United States v. Peter Vole, Jr.

435 F.2d 774, 1970 U.S. App. LEXIS 5762
CourtCourt of Appeals for the Seventh Circuit
DecidedDecember 29, 1970
Docket17319
StatusPublished
Cited by20 cases

This text of 435 F.2d 774 (United States v. Peter Vole, Jr.) is published on Counsel Stack Legal Research, covering Court of Appeals for the Seventh Circuit primary law. Counsel Stack provides free access to over 12 million legal documents including statutes, case law, regulations, and constitutions.

Bluebook
United States v. Peter Vole, Jr., 435 F.2d 774, 1970 U.S. App. LEXIS 5762 (7th Cir. 1970).

Opinion

KERNER, Circuit Judge.

Appellant, Peter Vole, Jr., was indicted with seven others 1 under 18 U.S.C. § 371 for conspiring to pass, publish and sell with intent to defraud, counterfeit money in violation of 18 U.S.C. § 472 and conspiring to buy, receive and possess counterfeit money in violation of 18 U.S.C. § 473. In addition, Vole was indicted on two substantive counts for violations of 18 U.S.C. §§ 472 and 473. Vole was tried before a jury with two co-conspirators, John B. Conte and James Ciconte, 2 found guilty on all three counts and sentenced concurrently to five years on the conspiracy count and ten years on each substantive count. We reverse and remand for a new trial.

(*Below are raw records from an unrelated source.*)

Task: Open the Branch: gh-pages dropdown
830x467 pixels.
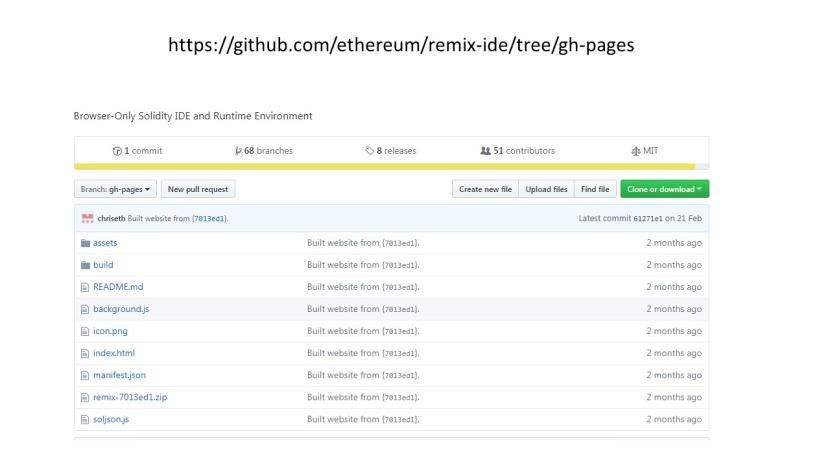Action: tap(116, 189)
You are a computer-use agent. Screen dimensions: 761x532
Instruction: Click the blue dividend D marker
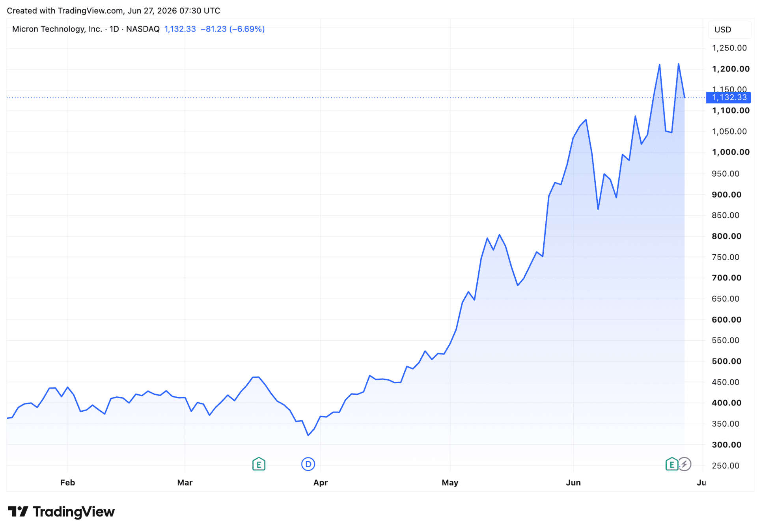(308, 464)
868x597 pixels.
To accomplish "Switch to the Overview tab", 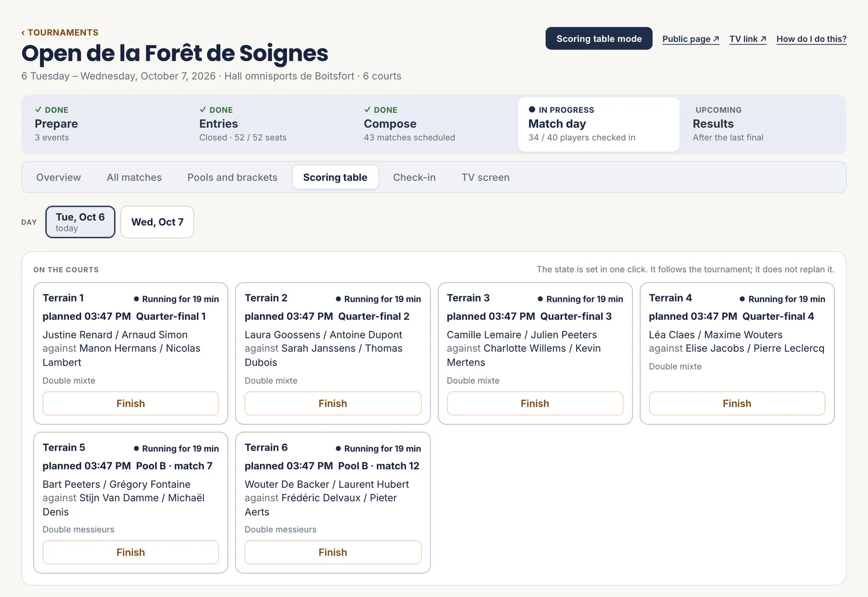I will [x=59, y=177].
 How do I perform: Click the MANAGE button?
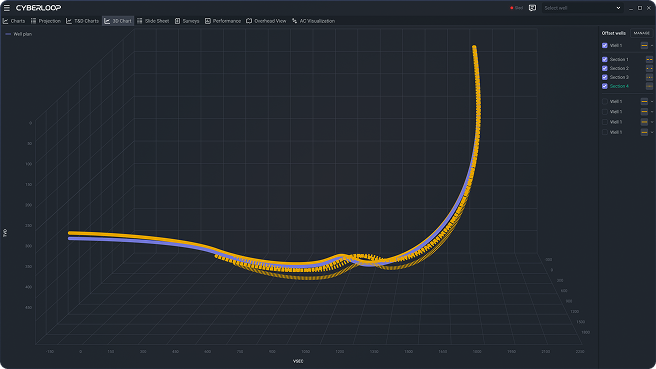[x=641, y=33]
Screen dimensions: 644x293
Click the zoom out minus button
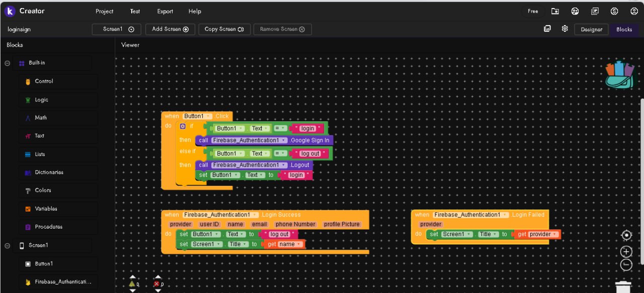[x=626, y=264]
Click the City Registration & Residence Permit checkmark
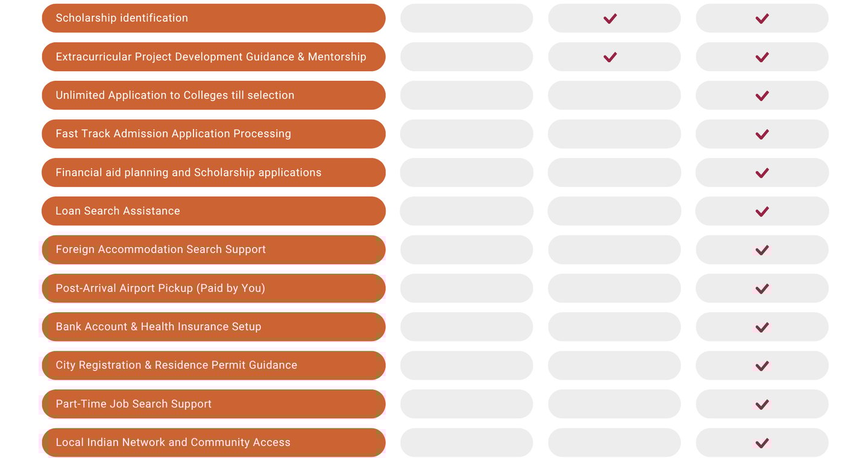This screenshot has height=458, width=868. pyautogui.click(x=762, y=366)
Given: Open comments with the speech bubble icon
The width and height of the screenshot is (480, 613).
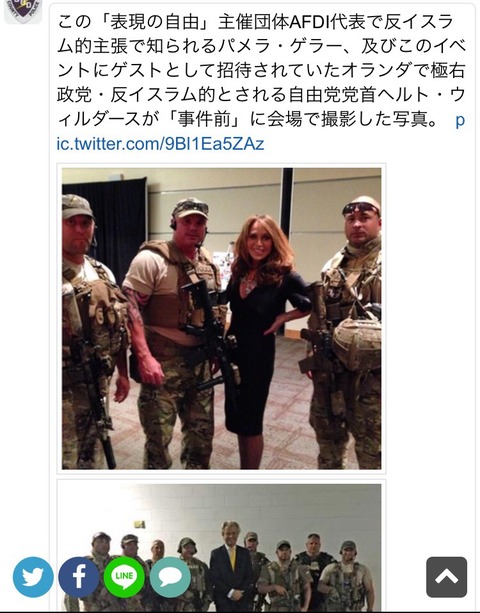Looking at the screenshot, I should coord(170,577).
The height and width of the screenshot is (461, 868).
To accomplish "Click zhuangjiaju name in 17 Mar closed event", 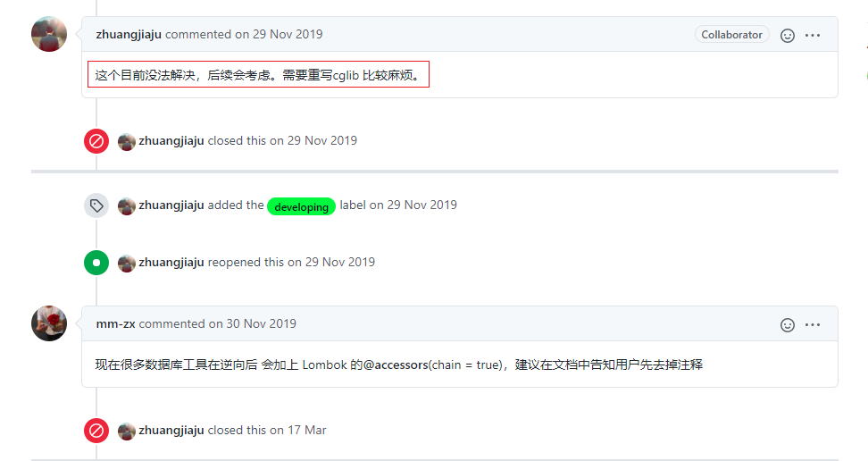I will [171, 430].
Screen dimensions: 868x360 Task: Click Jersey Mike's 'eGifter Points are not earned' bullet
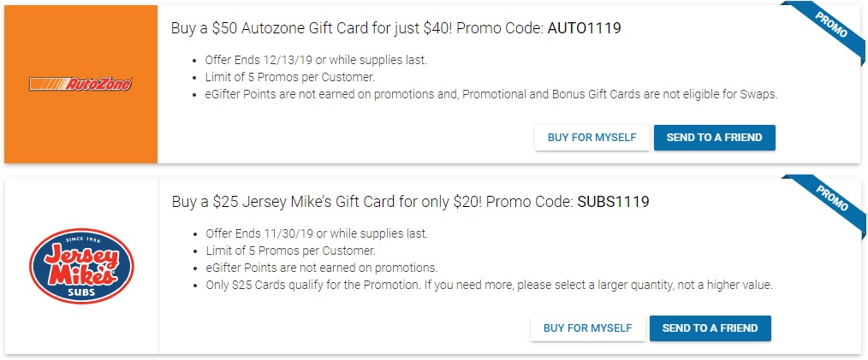pos(322,268)
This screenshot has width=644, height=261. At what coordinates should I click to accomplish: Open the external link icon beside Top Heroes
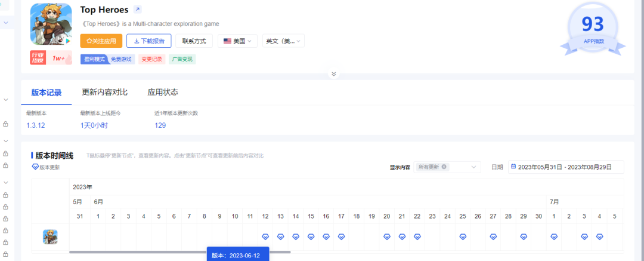tap(138, 10)
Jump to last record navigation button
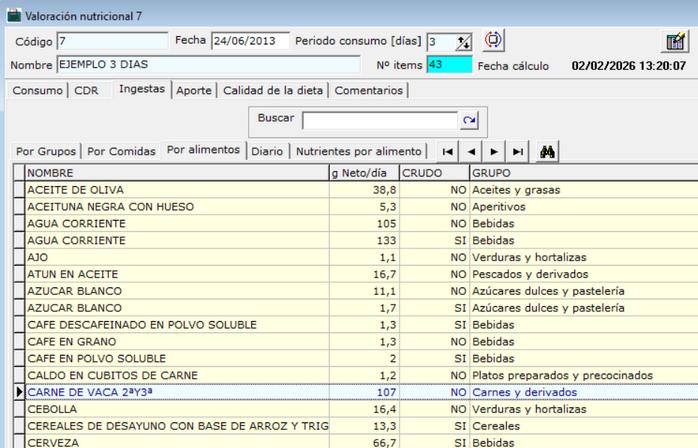This screenshot has height=448, width=698. (517, 151)
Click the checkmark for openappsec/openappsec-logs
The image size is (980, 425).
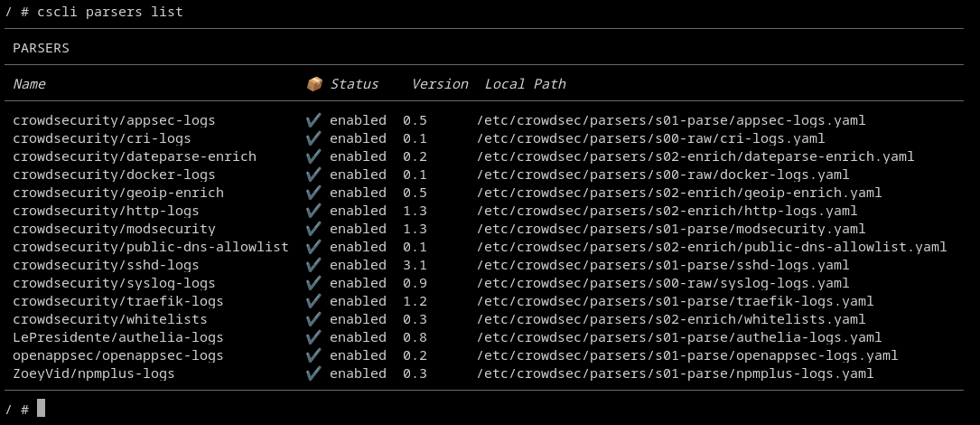pyautogui.click(x=313, y=355)
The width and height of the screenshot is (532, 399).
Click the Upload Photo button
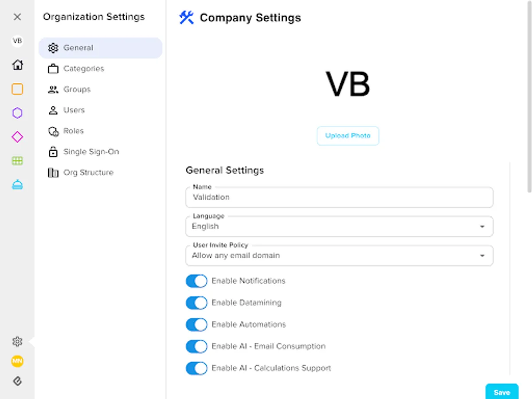click(x=348, y=136)
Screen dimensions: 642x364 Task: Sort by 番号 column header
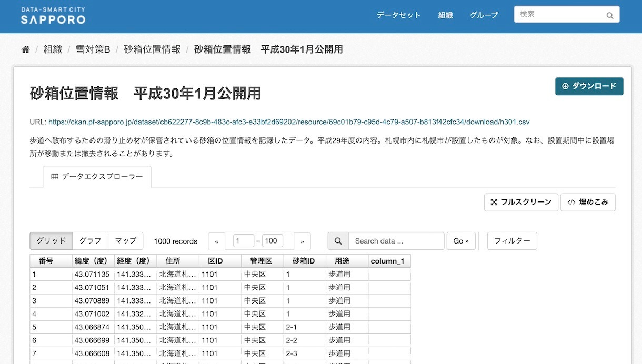tap(46, 261)
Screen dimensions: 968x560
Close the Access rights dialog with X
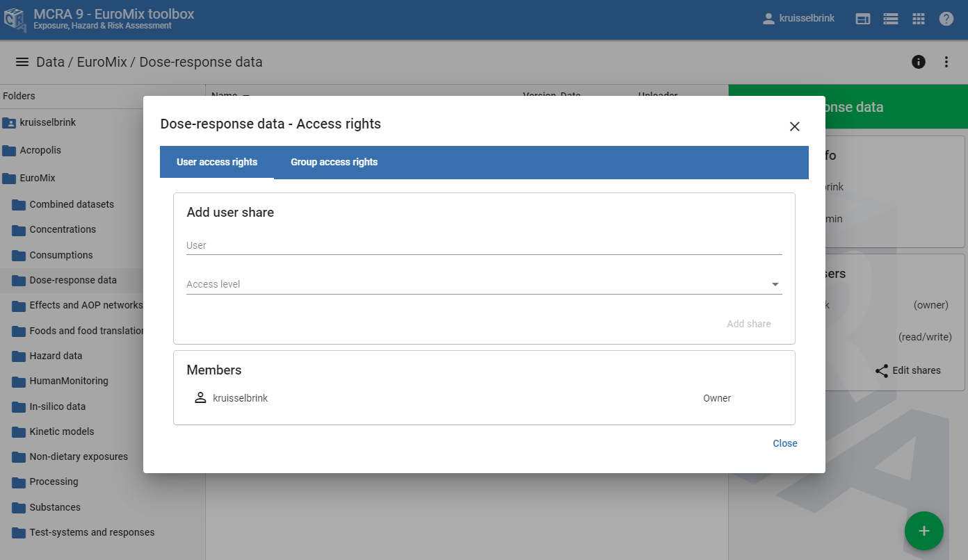coord(794,126)
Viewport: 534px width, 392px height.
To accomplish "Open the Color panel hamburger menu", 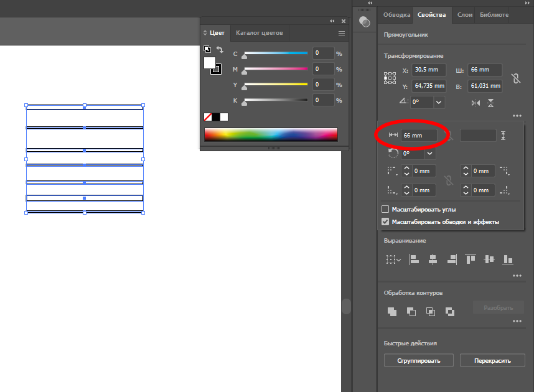I will [x=342, y=33].
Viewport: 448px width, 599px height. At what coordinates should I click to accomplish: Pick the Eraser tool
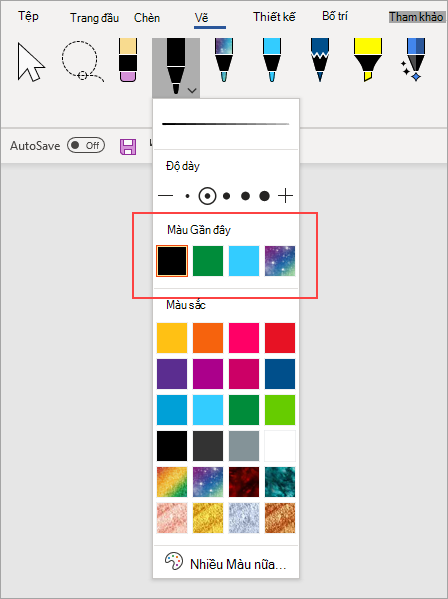point(128,60)
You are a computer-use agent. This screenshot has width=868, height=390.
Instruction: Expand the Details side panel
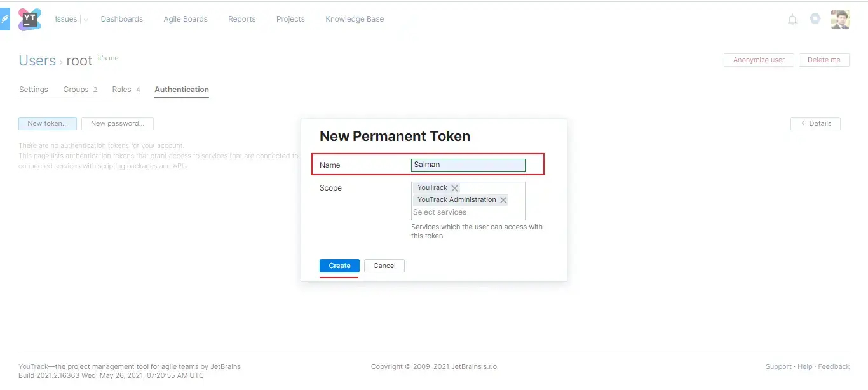tap(815, 123)
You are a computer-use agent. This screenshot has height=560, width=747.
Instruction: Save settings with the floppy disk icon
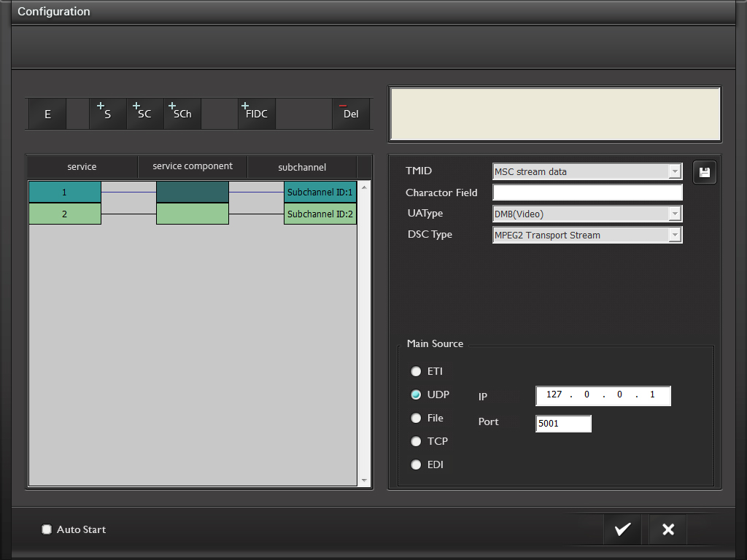pyautogui.click(x=704, y=173)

At trial the government’s case against Vole was based upon the testimony of three co-conspirators, Rodney Gummow, Charles Masini and Charles Drake (a/k/a Charles Scotti). Rodney Gum-mow testified that on or about August 6, 1964, he flew to Cleveland and purchased from Conte fifty thousand dollars in counterfeit twenty-dollar bills with money given to him by Vole and that on the following day, he delivered the counterfeit bills to Vole in Chicago. Gum-mow further testified that on or about August 13, 1964, he the appellant and an unindicted co-conspirator, Ruth Dell, drove to Cleveland and that Vole provided the money for the purchase of approximately one hundred thousand dollars in counterfeit one-hundred dollar bills. Finally, Gummow testified that on August 24, 1964, he flew to Cleveland and purchased from Conte fifty thousand dollars in counterfeit twenty-dollar bills and that he returned to Chicago with these bills and gave them to Vole.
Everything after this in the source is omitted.